# Problem to solve:
In the records below, find the line with "How do I perform: Click" and repeat exactly every line from it through the line with "Given: Click the Advanced Settings button". Pictures stay out.

# Saved data entries:
· · · · · · ·
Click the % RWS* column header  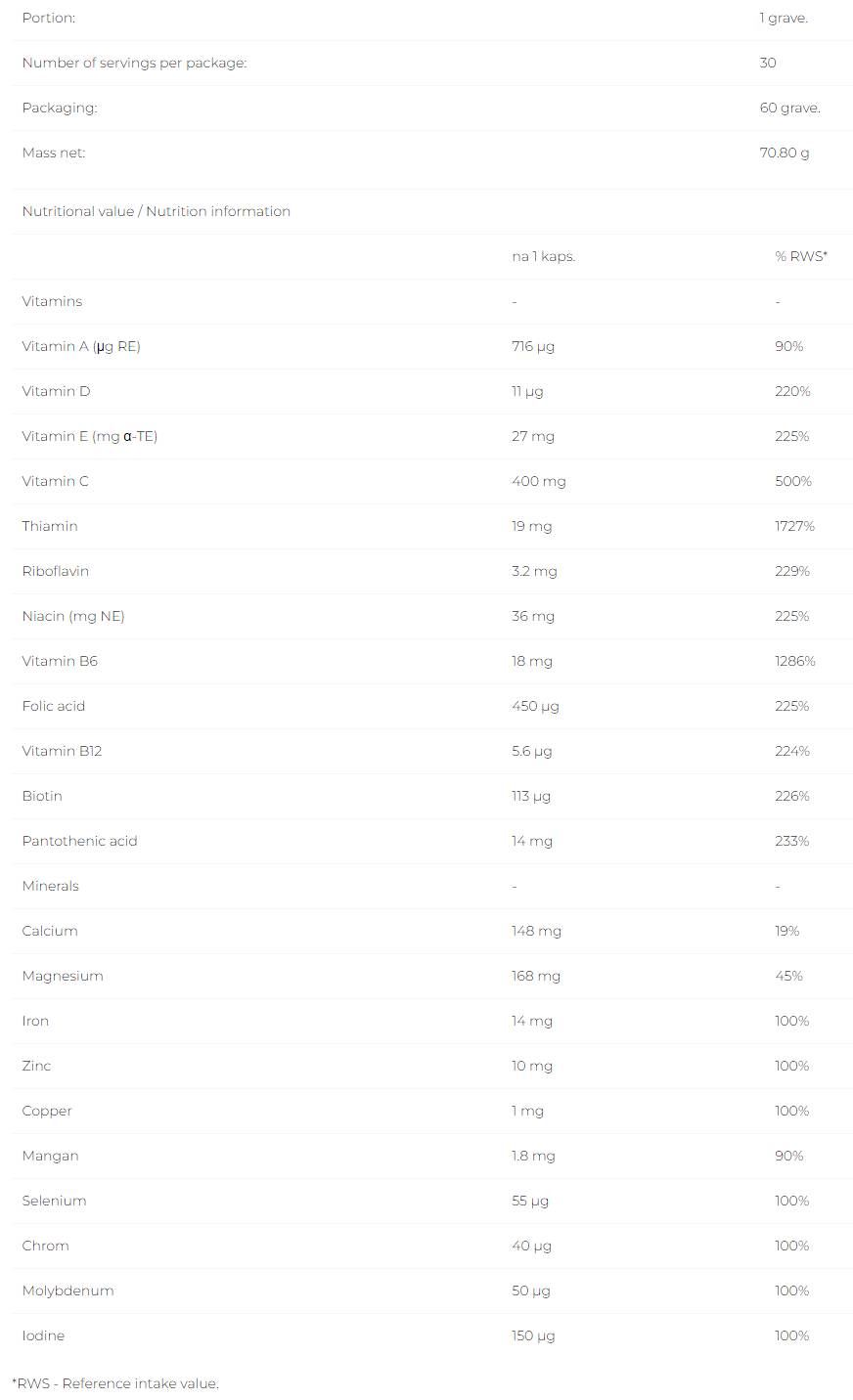click(x=800, y=256)
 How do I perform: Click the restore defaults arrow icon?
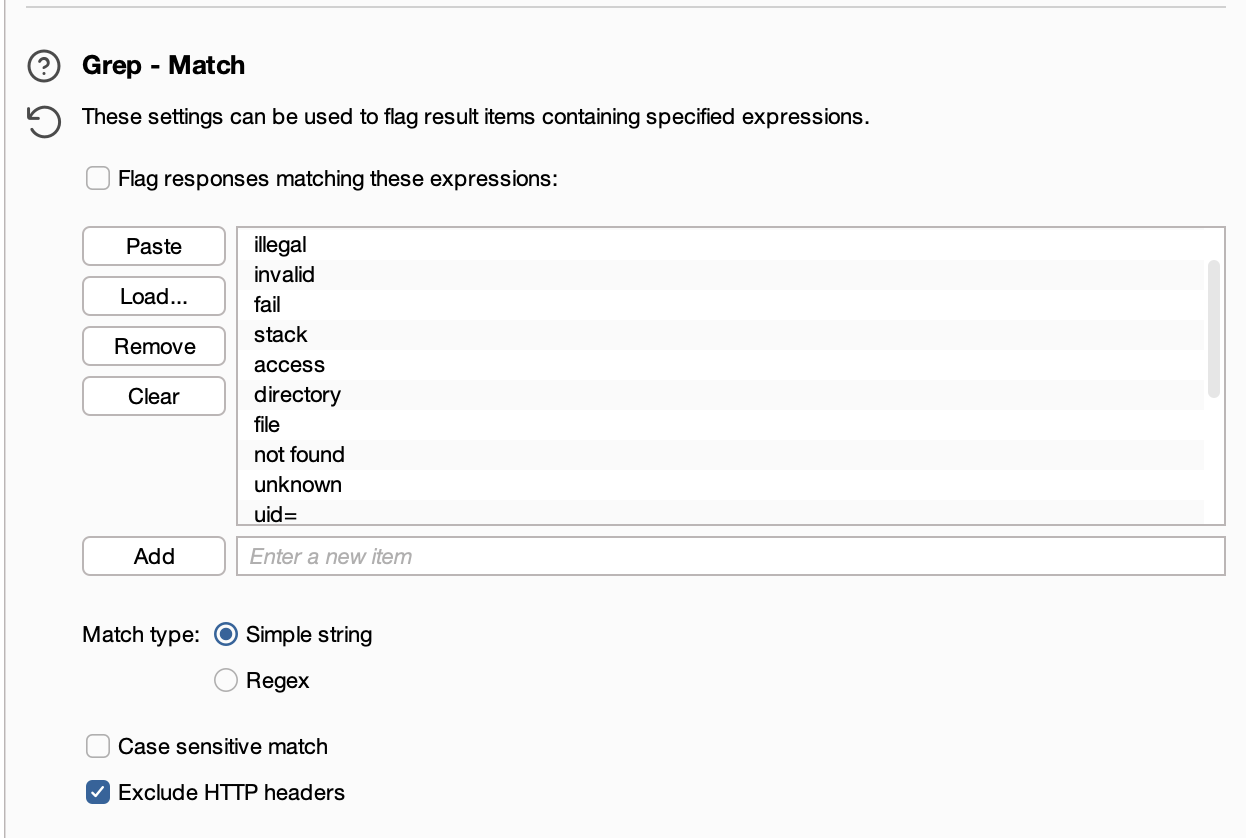[43, 123]
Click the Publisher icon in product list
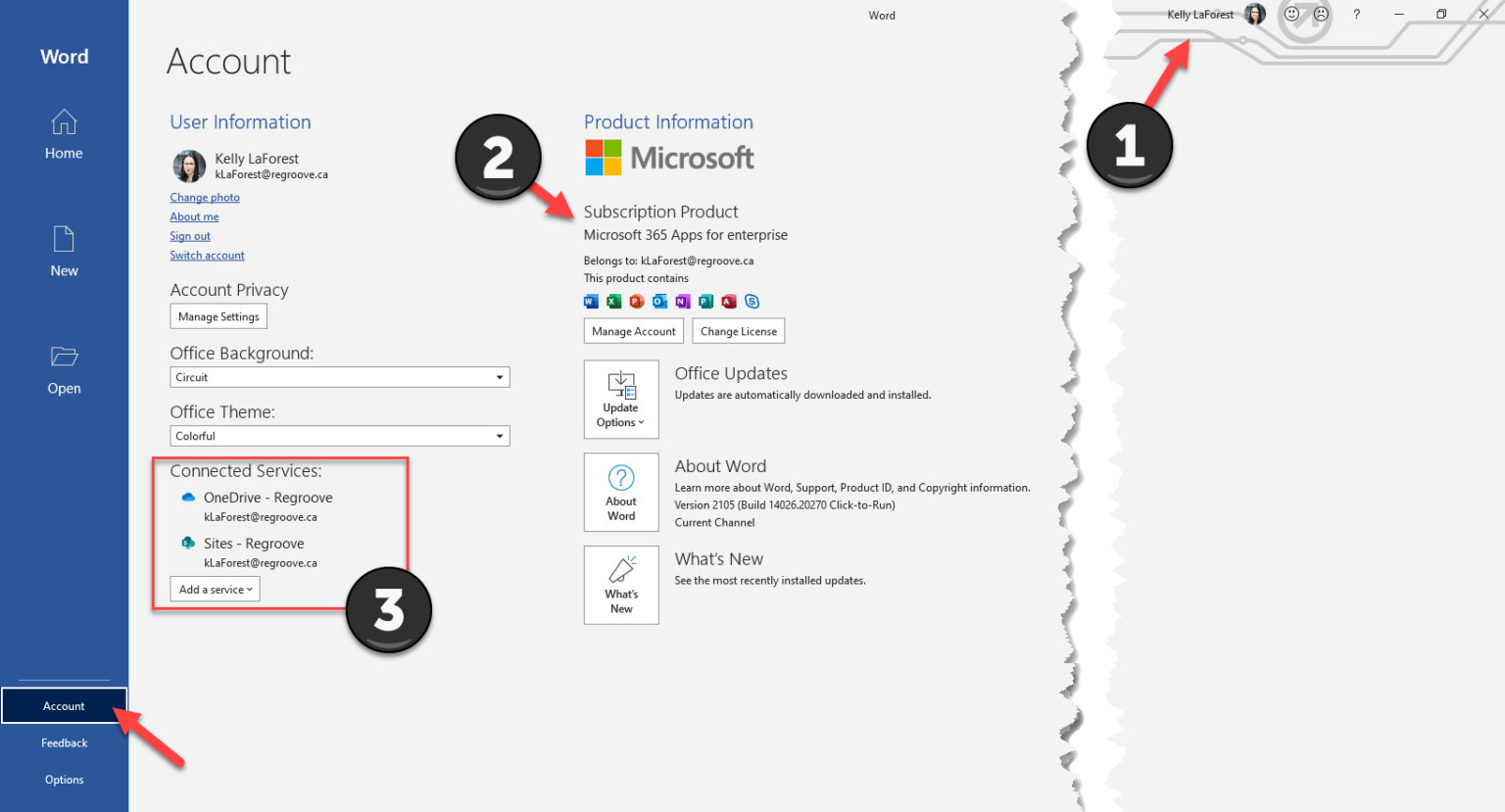1505x812 pixels. 705,301
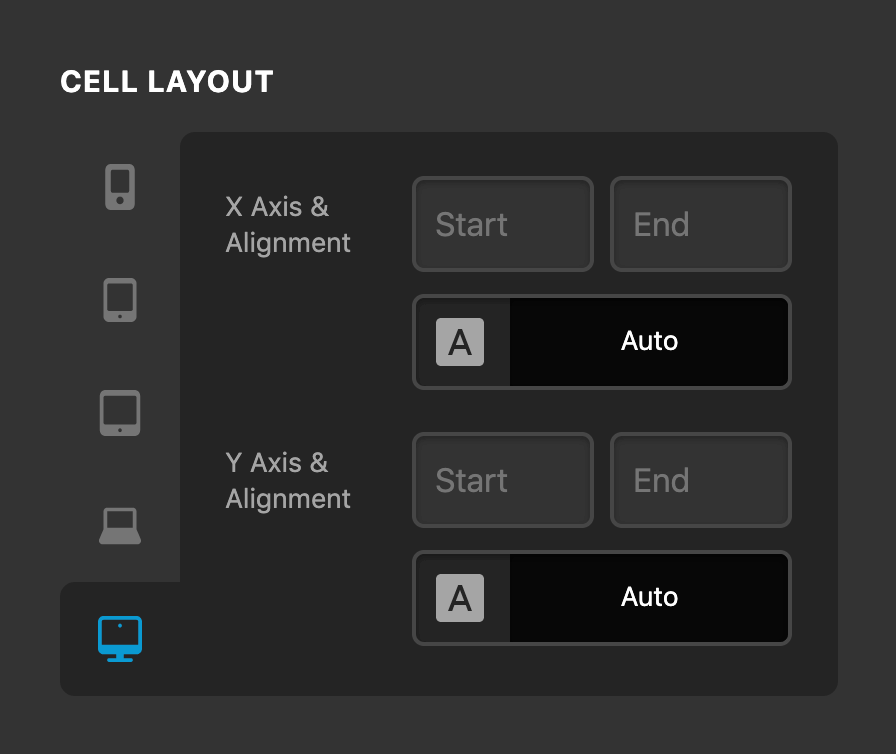The height and width of the screenshot is (754, 896).
Task: Switch to the tablet portrait breakpoint
Action: pyautogui.click(x=120, y=299)
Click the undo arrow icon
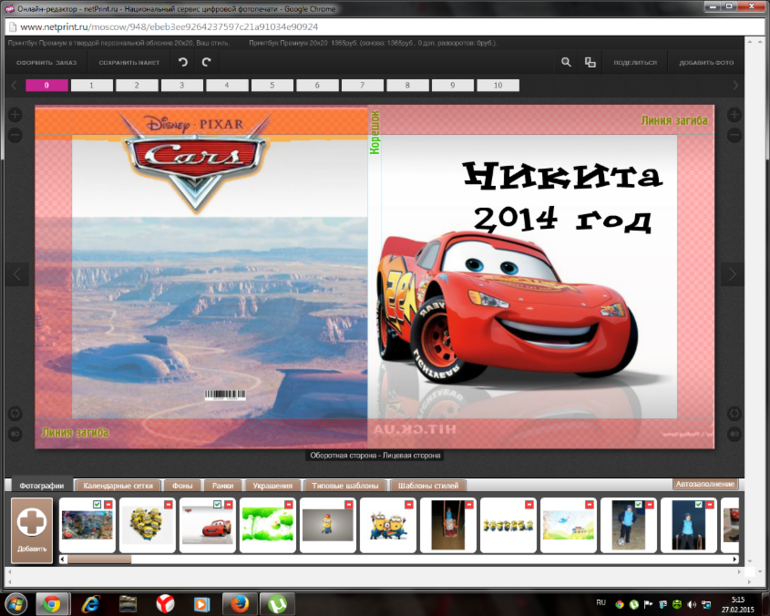This screenshot has width=770, height=616. pyautogui.click(x=182, y=62)
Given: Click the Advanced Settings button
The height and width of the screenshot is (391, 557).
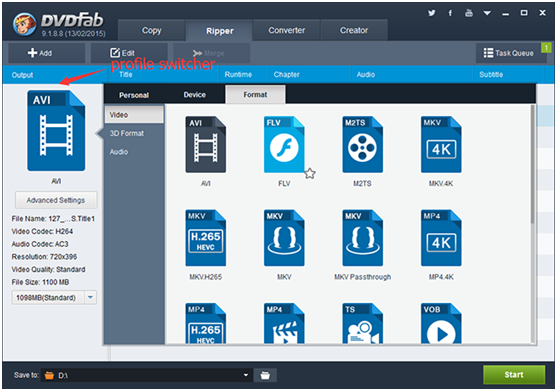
· · · · · · ·
# Answer below:
 How do I perform: Click the restore defaults arrow icon?
[43, 123]
Click the Publisher icon in product list
1505x812 pixels. 705,301
The height and width of the screenshot is (754, 896).
Task: Switch to the tablet portrait breakpoint
Action: pyautogui.click(x=120, y=299)
Click the undo arrow icon
This screenshot has width=770, height=616. pyautogui.click(x=182, y=62)
Given: Click the Advanced Settings button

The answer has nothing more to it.